_YOUR TASK_
According to the text on genes, lifestyle and dementia risk, which mutation is tied to early-onset Alzheimer's disease in the extended Paisa family in Colombia?

This genetic influence is evident in the extended Paisa family in Colombia, with 6,000 related individuals. They have a very high rate of early-onset Alzheimer’s disease, starting in their 40s. The disease is tied to a mutation in the PSEN1 gene (E280A); sometimes called the Paisa mutation. Individuals with this mutation will almost certainly develop early-onset Alzheimer’s disease. Nevertheless, scientists recently discovered one of the Paisa family members who had the mutation but did not have Alzheimer’s disease at age 60, lending additional support for the possibility of protective non-genetic factors.
Is It Really This Simple? … No
You may be thinking, “Wow. That seems so easy. All they have to do is fix one allele on one gene.” Turns out APOE isn’t the full story. Yes, scientists have found the increased risk with E4. But scholars are also working on GWAS (Genome-Wide Association Study) models to understand genetic risk factors for many forms of dementia.
GWAS models analyze multiple genes across large groups of people. These analyses are showing that dementia is highly polygenic. That means that multiple-gene constellations are involved, well beyond APOE alleles. Each gene alone may add only a small amount of risk, but collectively a set of genes may contribute to a measurable increase in risk. GWAS shows that dementia risk is usually due to combinations of many genes, each with a small effect, rather than a single gene acting alone. Together, these genes can increase risk, much like multiple ingredients coming together to make a cake, where no single ingredient explains the final result by itself.
Some of these genes are associated with inflammation, and how the brain handles fats that play a key role in the maintenance of neurons (brain cells). Other genes are involved in endosomal/lysosomal function, how the brain keeps abnormal proteins from building up.
Although many genes are involved in setting risk for Alzheimer’s disease, the vast research on the APOE ε4 allele lays the groundwork for understanding the functions of genes in the risk of dementias.
Lifestyle and Genetic Risk
Genetic risk is just that, risk. Lifestyle and genes interact in a process called epigenetics. Epigenetics is how your body uses your genes—like turning a dimmer switch up or down—without changing the gene itself. That process is called gene expression. When people experience stress or eat highly processed foods or are sedentary, epigenetic changes can take place that affect how genes are used.
If someone carries APOE ε4 or other dementia-risk genes, those genes don’t act in isolation. Being sedentary, eating highly processed foods, chronic stress, poor sleep, and metabolic problems can influence epigenetic changes—chemical tags (called DNA methylation or histone changes to be fancy) that turn certain genes up or down without changing the DNA itself. When these changes lead to overactivation or poor regulation of genes involved in inflammation or cellular repair, the risk of dementia may increase.
The good news is that the opposite—exercising, keeping stress down, eating a well-balanced diet—can help lower risk, even in people who have alleles that create high risk. In fact, some studies suggest that people who carry the APOE ε4 allele benefit more than other people from interventions that target prevention of Alzheimer’s disease. Of course, this may partially reflect measurement issues; it is more difficult to show that an intervention was effective when someone was unlikely to develop the disease to begin with.
The upshot is that for many people, lifestyle may matter more than whether a mother, sister, or father had Alzheimer’s disease. You still have the ability to influence your lifestyle, and lifestyle continues to play a fundamental role in the development of dementia—particularly for those at greatest risk.

_DATASET SECTION_

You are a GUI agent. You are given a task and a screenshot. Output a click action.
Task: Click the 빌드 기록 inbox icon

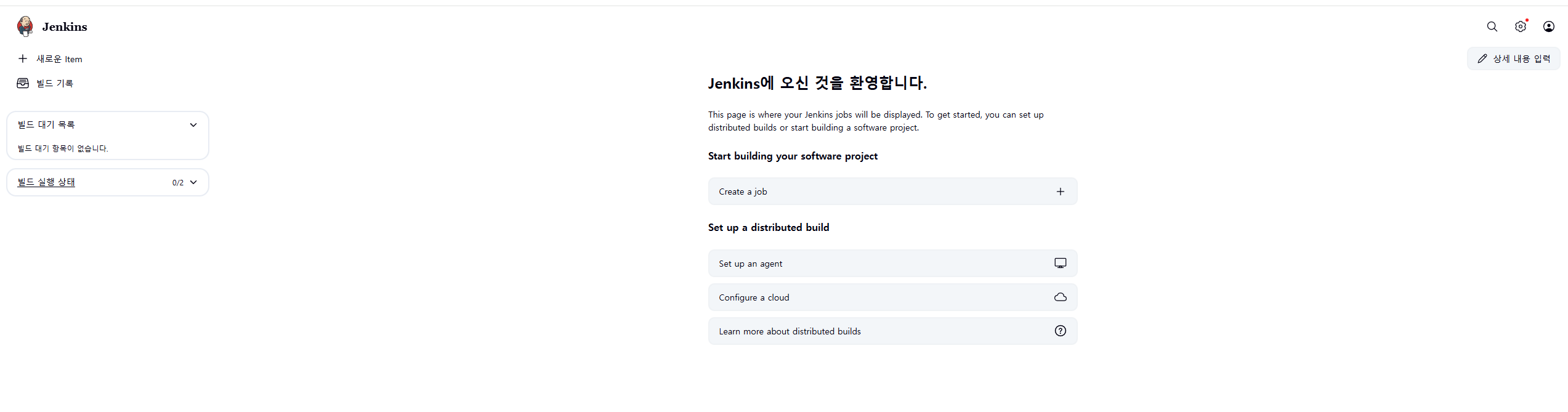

_SOLUTION TO THIS EXERCISE_
The E280A mutation in the PSEN1 gene, sometimes called the Paisa mutation.